当日は格闘の授業がなかった為に何も起こらなかったが、壊れたドアを直した。
オフレッサーによる朝のしごきに頭にきたフレーゲルたちが、夜間にあつまり、
巫山戯るなと散々悪口を言い合うので有った。

その席でヒルデスハイム伯がブラウンシュヴァイク公爵なら勅許を何とかしてくれるはずだと言い始め、
フレーゲルにみんなが頼んだ為、派閥の親玉としては出来ないとは言えずに連絡を入れたのである。

「伯父上」
『おうヨアヒムかどうした?』
「オフレッサーが士官学校に来まして」

『うむ陛下からお聞きしている』
「伯父上」
『勅許は儂でもどうにも出来ん』

「私もそう思うのですが、ヒルデスハイム伯達が言いますので」
『暫くは我慢するしかあるまい。

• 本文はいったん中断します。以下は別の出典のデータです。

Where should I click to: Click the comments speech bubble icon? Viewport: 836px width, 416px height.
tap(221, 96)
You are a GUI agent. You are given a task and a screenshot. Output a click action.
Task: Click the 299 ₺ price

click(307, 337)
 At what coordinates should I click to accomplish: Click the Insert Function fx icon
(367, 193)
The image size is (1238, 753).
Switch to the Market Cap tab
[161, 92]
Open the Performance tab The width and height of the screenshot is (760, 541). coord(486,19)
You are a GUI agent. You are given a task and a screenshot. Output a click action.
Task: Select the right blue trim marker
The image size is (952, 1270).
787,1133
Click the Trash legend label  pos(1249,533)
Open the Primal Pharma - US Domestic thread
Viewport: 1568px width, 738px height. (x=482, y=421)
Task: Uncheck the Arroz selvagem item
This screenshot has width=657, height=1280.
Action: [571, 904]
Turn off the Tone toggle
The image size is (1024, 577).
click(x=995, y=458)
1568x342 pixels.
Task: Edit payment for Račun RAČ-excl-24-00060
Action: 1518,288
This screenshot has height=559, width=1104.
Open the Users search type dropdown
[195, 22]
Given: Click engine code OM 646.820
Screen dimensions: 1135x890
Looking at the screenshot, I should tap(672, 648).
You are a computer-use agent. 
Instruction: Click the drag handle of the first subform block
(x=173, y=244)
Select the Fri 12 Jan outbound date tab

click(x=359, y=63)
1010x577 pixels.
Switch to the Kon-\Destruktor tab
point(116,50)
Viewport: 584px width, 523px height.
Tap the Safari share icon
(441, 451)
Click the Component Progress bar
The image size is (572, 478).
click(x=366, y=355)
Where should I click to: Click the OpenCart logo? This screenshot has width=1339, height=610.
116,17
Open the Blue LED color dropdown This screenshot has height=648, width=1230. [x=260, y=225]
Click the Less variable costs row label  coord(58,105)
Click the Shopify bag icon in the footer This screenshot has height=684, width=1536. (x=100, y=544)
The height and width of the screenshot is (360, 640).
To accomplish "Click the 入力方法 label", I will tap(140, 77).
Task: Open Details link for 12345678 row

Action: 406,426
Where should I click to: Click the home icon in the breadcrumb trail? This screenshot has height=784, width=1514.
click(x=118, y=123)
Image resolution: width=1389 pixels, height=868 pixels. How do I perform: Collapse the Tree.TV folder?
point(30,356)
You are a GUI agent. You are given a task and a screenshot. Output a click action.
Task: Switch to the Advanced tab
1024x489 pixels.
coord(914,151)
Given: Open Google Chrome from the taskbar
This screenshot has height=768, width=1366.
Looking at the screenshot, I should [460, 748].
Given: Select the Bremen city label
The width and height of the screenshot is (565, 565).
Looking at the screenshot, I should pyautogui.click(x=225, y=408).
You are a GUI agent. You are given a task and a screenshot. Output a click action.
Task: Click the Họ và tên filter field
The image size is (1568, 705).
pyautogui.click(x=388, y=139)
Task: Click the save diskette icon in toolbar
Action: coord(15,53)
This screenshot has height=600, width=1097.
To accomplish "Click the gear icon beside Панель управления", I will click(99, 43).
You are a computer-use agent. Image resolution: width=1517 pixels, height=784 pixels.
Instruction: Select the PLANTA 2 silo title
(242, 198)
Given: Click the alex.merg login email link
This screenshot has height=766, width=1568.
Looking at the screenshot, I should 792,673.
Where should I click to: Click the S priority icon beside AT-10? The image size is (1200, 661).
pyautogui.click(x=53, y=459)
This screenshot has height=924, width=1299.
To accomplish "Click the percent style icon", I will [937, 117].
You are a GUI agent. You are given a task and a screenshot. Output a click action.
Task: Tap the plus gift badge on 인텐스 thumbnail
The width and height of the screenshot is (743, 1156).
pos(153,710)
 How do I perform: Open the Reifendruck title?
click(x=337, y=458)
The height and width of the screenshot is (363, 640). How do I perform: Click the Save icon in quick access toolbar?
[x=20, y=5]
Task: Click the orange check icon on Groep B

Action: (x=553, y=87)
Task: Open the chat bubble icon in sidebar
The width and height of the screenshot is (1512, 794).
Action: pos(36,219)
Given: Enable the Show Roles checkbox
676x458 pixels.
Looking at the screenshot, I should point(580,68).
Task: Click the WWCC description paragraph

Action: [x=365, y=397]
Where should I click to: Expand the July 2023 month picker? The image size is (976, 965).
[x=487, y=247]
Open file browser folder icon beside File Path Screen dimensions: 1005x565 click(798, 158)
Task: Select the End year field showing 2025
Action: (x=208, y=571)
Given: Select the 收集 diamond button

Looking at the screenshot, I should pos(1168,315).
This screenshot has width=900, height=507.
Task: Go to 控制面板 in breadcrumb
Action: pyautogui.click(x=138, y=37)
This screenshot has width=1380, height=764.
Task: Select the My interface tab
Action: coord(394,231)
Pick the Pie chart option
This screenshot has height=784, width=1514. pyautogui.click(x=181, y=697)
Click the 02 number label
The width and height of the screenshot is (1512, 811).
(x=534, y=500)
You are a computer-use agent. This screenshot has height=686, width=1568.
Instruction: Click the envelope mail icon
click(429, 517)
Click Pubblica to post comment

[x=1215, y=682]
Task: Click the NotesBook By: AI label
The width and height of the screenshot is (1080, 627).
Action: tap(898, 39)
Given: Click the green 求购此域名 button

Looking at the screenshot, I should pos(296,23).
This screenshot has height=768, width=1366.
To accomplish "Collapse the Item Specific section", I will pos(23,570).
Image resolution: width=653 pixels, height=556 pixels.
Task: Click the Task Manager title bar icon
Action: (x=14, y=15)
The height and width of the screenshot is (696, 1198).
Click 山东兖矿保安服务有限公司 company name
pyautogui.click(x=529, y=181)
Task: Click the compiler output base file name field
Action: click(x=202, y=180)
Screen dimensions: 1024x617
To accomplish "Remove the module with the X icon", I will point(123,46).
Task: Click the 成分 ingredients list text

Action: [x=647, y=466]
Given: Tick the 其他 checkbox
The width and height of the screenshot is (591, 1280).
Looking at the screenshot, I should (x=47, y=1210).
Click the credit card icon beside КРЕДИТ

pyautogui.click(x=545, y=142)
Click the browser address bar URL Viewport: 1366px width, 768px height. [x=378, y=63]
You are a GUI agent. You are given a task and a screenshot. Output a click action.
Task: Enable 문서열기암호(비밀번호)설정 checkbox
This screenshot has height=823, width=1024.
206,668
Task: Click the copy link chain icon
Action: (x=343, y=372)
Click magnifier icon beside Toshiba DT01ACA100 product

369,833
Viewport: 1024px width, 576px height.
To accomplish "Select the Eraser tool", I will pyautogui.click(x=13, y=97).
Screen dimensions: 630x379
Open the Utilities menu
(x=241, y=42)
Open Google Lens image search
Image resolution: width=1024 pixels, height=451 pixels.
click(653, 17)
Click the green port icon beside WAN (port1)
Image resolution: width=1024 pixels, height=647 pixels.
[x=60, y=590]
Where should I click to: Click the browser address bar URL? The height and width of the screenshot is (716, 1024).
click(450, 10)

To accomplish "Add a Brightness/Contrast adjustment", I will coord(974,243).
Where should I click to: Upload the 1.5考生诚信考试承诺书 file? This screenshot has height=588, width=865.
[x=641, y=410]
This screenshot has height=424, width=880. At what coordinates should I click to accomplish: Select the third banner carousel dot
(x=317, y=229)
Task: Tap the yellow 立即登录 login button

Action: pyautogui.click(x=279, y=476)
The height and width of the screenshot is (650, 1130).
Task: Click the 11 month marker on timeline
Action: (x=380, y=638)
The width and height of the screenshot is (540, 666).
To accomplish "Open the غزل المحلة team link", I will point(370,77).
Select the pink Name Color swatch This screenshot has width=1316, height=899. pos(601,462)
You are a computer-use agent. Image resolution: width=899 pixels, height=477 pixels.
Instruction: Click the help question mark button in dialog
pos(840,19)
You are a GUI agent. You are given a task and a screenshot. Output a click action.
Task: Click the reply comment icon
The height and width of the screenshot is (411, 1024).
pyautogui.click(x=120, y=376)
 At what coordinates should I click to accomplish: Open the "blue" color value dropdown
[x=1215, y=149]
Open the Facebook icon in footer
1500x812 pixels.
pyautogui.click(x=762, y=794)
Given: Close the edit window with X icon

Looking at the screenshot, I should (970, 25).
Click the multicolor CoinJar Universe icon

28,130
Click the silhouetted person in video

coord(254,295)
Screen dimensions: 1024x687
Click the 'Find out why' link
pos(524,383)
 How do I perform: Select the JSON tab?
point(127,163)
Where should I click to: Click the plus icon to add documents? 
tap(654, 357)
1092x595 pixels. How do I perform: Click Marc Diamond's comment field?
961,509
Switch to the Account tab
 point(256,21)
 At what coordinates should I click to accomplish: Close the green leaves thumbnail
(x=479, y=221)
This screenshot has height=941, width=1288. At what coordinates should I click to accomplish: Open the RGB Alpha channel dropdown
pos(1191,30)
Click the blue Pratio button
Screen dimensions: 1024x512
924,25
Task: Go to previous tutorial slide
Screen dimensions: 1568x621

出来る限り陛下にはお願いするからな』
「判りました」

ブラウンシュヴァイク公は、気の毒そうにフレーゲルを見ながら。
『ヨアヒム、頑張るのだぞ』
「伯父上」
画面が切れた。

周りの者は、絶望の淵に居るようである。
その中で、憲兵副総監クラーマーの息子グスタフ・フォン・クラーマーが悪人面でニヤケながら話し始めた。

「フレーゲル殿」
「クラーマーどうした」
「いえね、陛下の勅許が有る限りオフレッサーは我らをしごくでしょう」

「そうだな」
「ならばしごけないようにすれば良いのですよ」
「オフレッサーでも殺すのか?」
ヒルデスハイム伯が聞いてくる。

「いえそんな事出来るわけ無いじゃないですか」
「まあそうだな」
皆が頷く。

「違いますよ、私の父は憲兵副総監ですから。
父に頼んでオフレッサーの家族を調べて、
悪党にでも襲撃させて恐怖を与えてやれば良いのですよ」

「そんなことしたら、俺達が殺されるぞ」
コルプトが青い顔をしながら震える。

「大丈夫ですよ、我々が雇わずに父の伝手で襲撃させますから」
頷き始めるフレーゲル達。
「本当に大丈夫だろうな?」

「任せて下さい、数日後には戦果を上げてオフレッサーを追い出して見せます」
自慢顔のクレーマー。

この夜の悪巧みが盗撮盗聴されているとも知らずに喋りまくるのであった。


■オーデイン 士官学校内グリンメルスハウゼン特務隊盗撮盗聴部屋

 数人の男女が士官学校内の映像や音声を記録している。
その方法は無線式だと探知機で探られる為に有線で巧みに隠されているのである。

幼年学校も同じように成っており、
ラインハルトとキルヒアイスの不敬な言動や簒奪への言葉や映像が確りと記録されていたのである。
その記録は皇帝の命により、皇帝、テレーゼ、グリンメルスハウゼン、ケスラーの4人以外には閲覧を禁止され記録係もグリンメルスハウゼン子爵家の家の子しか担当して居ないほどである。

フレーゲルの部屋で只ならぬ悪巧みが行われているという情報は直ぐさまグリンメルスハウゼンの元へ届けられ、速攻でオフレッサー以下の家族に護衛がついたのである。
又翌日には陛下と殿下にも伝えられ、殿下が追加指示を出したのである。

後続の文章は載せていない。